Saved data entries:
# # # # # # #

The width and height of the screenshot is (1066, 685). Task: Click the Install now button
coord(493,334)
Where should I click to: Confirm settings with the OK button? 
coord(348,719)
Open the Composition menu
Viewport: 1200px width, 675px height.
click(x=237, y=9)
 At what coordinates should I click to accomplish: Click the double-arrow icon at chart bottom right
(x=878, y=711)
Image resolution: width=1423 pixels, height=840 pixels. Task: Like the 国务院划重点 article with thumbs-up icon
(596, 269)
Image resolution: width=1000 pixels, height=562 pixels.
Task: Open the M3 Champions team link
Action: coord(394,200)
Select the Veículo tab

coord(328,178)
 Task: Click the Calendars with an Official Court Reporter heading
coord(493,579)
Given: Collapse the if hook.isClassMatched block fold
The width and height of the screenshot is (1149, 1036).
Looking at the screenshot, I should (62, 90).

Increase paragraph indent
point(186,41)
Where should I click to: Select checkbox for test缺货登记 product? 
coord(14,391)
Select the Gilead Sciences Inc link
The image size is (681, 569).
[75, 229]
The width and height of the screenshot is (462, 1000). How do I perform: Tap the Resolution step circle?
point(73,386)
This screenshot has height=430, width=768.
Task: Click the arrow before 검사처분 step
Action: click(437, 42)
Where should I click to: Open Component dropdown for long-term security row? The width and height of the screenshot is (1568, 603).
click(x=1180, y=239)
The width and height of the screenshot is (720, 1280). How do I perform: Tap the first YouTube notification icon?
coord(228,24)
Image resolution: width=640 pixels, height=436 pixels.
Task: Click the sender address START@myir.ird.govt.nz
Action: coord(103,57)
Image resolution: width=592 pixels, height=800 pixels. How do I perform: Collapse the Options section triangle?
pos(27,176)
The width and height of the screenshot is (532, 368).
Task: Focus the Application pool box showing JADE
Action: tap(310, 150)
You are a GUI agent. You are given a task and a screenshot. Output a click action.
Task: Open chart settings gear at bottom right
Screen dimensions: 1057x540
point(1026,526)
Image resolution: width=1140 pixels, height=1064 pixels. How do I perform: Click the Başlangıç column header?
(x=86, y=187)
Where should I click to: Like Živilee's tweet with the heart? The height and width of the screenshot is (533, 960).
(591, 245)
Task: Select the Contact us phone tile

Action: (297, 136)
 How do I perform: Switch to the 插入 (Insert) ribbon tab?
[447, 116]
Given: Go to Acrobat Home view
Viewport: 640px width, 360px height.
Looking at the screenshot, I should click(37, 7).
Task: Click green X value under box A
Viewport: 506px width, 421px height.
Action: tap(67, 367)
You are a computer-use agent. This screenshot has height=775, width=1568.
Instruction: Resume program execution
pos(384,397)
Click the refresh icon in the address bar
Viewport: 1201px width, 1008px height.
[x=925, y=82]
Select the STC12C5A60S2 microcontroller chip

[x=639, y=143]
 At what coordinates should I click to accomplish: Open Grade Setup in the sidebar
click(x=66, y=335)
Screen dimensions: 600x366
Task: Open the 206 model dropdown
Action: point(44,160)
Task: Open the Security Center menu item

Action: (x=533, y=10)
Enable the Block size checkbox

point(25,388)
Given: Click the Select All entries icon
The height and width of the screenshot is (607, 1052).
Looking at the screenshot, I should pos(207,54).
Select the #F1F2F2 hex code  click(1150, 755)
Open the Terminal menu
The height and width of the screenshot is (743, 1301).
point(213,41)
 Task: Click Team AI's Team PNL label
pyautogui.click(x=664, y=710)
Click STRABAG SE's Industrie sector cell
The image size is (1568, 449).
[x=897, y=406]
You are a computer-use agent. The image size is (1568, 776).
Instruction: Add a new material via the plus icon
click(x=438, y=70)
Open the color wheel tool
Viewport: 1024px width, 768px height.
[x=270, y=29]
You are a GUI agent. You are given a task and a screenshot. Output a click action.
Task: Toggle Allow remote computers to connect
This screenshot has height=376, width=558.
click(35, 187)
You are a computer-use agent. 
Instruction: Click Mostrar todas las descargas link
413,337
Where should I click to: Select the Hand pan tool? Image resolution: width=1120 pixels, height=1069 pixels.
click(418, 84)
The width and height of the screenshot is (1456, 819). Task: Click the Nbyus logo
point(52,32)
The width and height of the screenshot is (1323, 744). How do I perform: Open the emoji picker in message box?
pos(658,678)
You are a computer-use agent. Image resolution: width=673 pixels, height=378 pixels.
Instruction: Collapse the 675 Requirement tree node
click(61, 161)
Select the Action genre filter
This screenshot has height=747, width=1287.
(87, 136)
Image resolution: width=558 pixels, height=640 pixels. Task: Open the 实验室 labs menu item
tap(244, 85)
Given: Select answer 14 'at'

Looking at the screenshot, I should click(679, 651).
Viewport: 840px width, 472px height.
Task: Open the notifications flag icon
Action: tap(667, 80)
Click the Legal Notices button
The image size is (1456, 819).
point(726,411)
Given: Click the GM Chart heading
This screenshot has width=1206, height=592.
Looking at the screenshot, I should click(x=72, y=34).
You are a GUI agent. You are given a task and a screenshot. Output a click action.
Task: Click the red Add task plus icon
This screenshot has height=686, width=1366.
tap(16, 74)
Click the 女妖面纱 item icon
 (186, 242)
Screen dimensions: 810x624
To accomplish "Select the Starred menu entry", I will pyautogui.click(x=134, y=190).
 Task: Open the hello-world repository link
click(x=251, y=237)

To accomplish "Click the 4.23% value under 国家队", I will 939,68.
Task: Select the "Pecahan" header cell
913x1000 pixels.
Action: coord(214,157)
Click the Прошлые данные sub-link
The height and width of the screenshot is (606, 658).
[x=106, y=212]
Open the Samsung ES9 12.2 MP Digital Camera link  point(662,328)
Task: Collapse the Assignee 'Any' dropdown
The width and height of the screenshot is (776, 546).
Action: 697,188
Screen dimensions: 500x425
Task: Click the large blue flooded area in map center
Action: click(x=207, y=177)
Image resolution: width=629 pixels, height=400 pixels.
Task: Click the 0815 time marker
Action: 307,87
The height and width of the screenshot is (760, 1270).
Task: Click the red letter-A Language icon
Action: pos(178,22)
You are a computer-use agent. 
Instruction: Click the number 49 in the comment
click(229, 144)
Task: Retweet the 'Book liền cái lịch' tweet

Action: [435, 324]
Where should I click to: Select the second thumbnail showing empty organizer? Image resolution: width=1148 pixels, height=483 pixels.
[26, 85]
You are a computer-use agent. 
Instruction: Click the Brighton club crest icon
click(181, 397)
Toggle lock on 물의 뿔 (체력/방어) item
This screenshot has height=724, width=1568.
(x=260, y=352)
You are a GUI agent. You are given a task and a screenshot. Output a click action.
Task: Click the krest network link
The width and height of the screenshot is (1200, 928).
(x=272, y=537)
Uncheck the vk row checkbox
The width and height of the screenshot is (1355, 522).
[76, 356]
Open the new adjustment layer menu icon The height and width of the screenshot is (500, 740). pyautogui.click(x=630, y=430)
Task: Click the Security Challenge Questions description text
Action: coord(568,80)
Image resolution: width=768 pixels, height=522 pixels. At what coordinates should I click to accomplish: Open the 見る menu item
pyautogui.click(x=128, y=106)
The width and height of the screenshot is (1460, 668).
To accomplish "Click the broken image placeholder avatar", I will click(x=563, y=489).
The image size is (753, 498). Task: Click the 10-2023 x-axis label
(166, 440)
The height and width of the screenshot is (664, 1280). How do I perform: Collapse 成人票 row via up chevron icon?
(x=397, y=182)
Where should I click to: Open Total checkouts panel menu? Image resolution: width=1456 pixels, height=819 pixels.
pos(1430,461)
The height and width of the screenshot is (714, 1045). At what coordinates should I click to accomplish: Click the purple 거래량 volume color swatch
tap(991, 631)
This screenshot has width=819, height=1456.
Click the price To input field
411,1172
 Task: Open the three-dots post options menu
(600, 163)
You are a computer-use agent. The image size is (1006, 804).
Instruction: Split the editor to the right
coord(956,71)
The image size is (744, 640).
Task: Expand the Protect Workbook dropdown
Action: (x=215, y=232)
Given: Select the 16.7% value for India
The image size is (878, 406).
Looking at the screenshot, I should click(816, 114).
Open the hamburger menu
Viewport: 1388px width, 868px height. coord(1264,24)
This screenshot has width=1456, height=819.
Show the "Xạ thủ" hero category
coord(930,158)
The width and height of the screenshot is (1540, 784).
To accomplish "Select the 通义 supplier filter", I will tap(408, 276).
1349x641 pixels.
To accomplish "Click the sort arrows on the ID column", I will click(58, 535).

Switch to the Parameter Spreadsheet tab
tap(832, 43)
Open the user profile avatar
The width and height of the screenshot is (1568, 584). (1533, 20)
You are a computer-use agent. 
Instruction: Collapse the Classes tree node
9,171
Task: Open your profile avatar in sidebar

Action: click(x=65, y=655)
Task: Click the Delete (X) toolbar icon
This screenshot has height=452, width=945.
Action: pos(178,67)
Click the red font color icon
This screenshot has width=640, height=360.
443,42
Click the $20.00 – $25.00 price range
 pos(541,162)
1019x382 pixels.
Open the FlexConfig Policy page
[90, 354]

# # # # # # #

- _TASK_
Only the lines of the data holding the string "under" are wanted; copy each of them.

- _RESULT OF THIS EXERCISE_
Task: Click green X value under box A
To accomplish "Click the 4.23% value under 国家队", I will 939,68.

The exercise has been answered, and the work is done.